Gráfico 1. Saldo mensal da balança comercial brasileira de lácteos – equivalente leite.
Fonte: Elaborado pelo MilkPoint Mercado, a partir dos dados da COMEXSTAT.
As importações registraram recuo de 4,2% em relação ao mês anterior. Apesar desse recuo, os volumes importados ainda apresentaram avanços relevantes comparados ao mesmo período do ano anterior, totalizando um avanço de 35,2%.
Gráfico 2. Importações em equivalente-leite.

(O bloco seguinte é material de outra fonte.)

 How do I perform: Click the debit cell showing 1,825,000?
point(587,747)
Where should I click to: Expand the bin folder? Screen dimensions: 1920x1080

Fonte: Elaborado pelo MilkPoint Mercado, a partir dos dados da COMEXSTAT.
Os principais movimentos observados nas importações foram:
- O leite em pó integral, principal produto da cesta de lácteos importados, apresentou recuo de 6% no volume importado na comparação mensal;
- Já o leite em pó desnatado apresentou alta de 8% na comparação mensal, atingindo o patamar de aproximadamente 3,85 mil toneladas.
- A categoria de queijos, que correspondeu a 24% do volume importado, apresentou recuo de 11% no volume.

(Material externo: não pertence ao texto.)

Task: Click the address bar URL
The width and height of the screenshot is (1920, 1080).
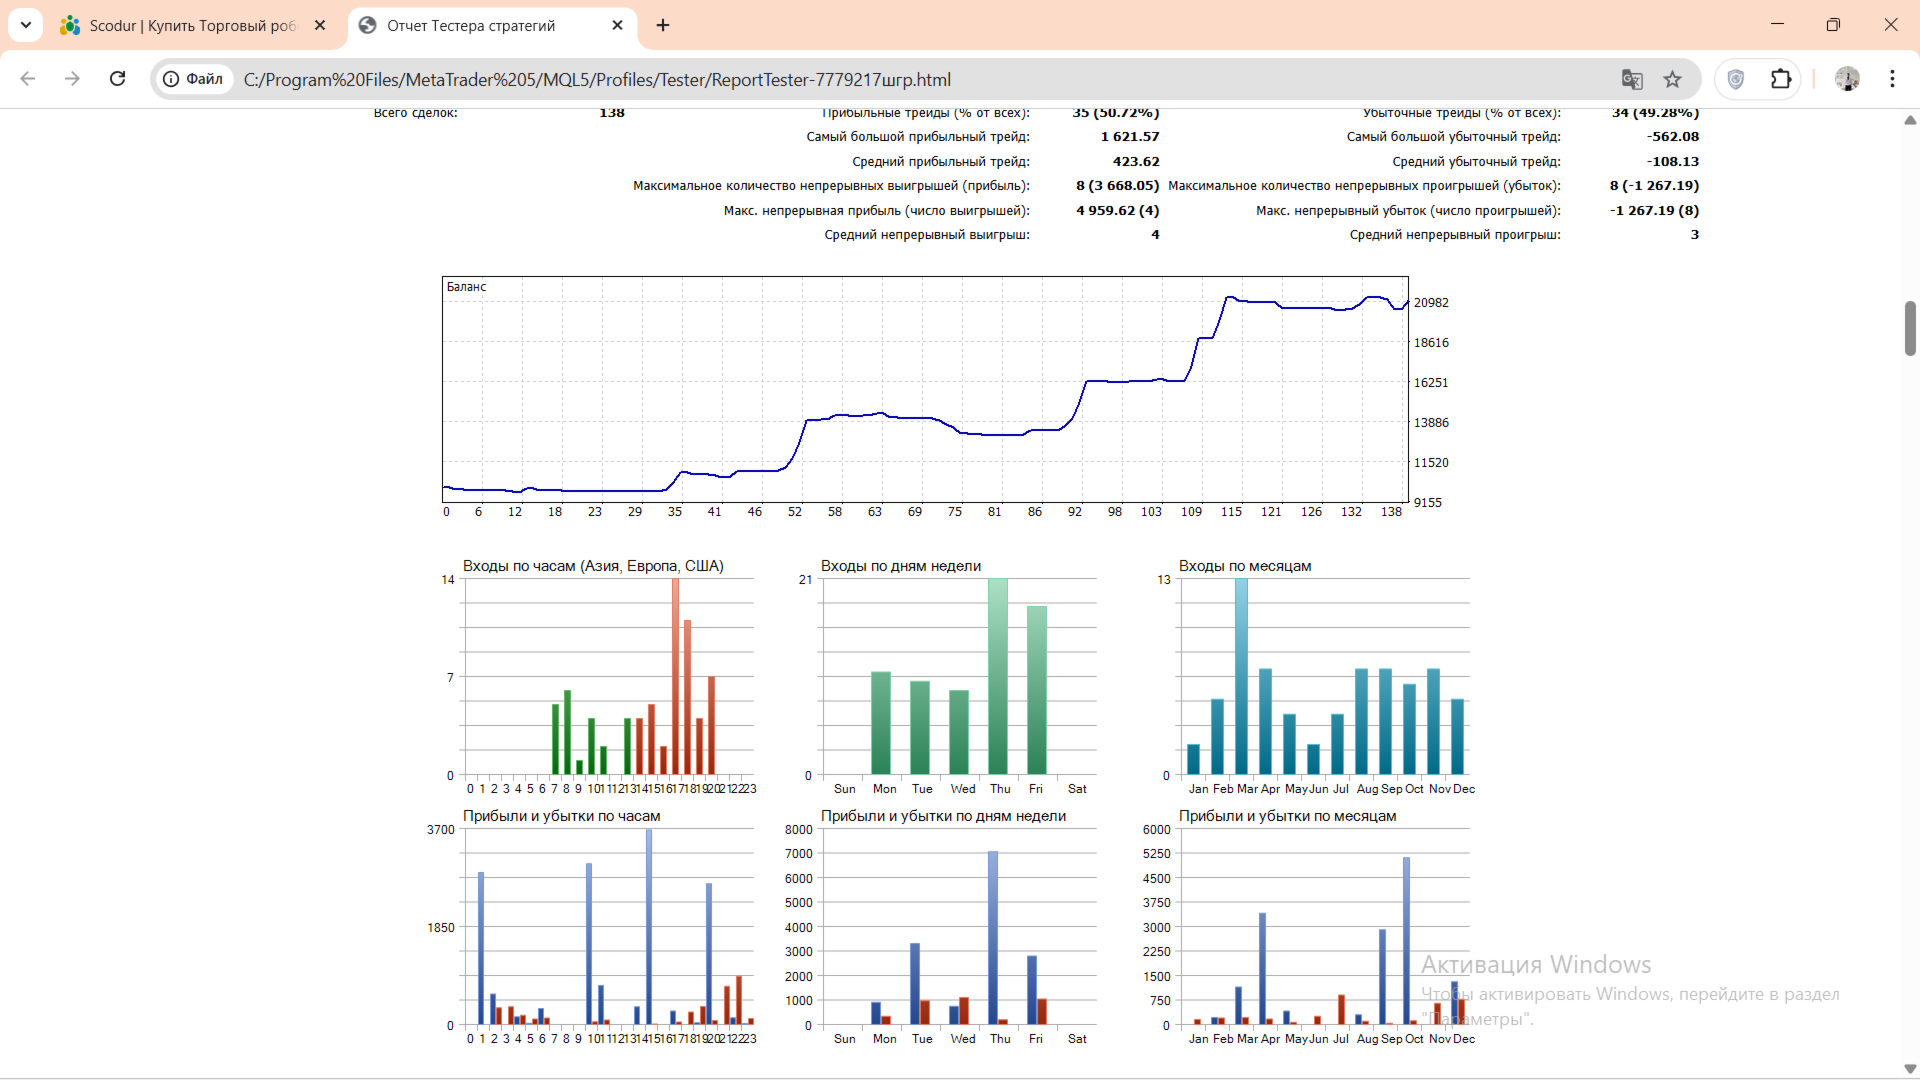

- A subcategoria de “queijo tipo mussarela, fresco (não curado)” representou contribuiu por uma queda de 22% dentro da categoria.

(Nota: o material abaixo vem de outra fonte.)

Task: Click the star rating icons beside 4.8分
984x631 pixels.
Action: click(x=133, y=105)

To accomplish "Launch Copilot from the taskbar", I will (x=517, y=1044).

Já em relação às exportações, junho apresentou recuo de 23,9% frente ao mês de maio, passando de 5,8 milhões de litros em equivalente-leite para 4,4 milhões de litros em equivalente-leite. O volume exportado também apresentou queda em relação ao mesmo período do ano anterior, que apresentou 5,0 milhões de litros em equivalente-litro, indicando um recuo de 13,0%. Esse movimento mostra uma leve redução dos embarques, apontando para um cenário de baixa competitividade dos produtos brasileiros no mercado internacional.
Gráfico 3. Exportações em equivalente-leite.
Fonte: Elaborado pelo MilkPoint Mercado a partir dos dados da COMEXSTAT.
Nas exportações de junho, foram observados os seguintes movimentos entre os principais produtos:
- Soro de leite: principal item da pauta exportadora brasileira, apresentou recuo de 19% no volume embarcado;
- O leite condensado, segundo principal produto na cesta de produtos exportados, apresentou recuo de 35%.
- Por último, o creme de leite, que representou 11% da cesta de produtos exportados, apresentou recuo de 44% na comparação mensal.
As tabelas 1 e 2 mostram as principais movimentações do comércio internacional de lácteos nos meses de junho de 2026 e maio de 2026.
Tabela 1. Balança comercial de lácteos em junho de 2026
Fonte: Elaborado pelo MilkPoint Mercado com base em dados COMEXSTAT.
Tabela 2. Balança comercial de lácteos em maio de 2026
Fonte: Elaborado pelo MilkPoint Mercado com base em dados COMEXSTAT.
O que podemos esperar para os próximos meses?
Em junho, as importações voltaram a recuar na comparação mensal, mas seguiram em níveis elevados no comparativo anual, ficando 35,2% acima do volume registrado no mesmo mês do ano passado.
Para o restante do ano, a expectativa é de que as importações continuem acima dos níveis observados em 2025, embora sem grandes oscilações no curto prazo. Esse cenário é sustentado, principalmente, pela maior disponibilidade de leite no Mercosul, com a produção uruguaia e argentina em volumes elevados. Esse contexto amplia a oferta de produtos importados ao Brasil e tende a pressionar os preços dos derivados no mercado.
Além disso, o ambiente socioeconômico internacional tem causado uma maior volatilidade do dólar. Ainda assim, no comparativo anual, o câmbio segue favorecendo a competitividade dos produtos externos, reforçando a atratividade das importações e mantendo o mercado doméstico mais exposto à concorrência com os derivados importados.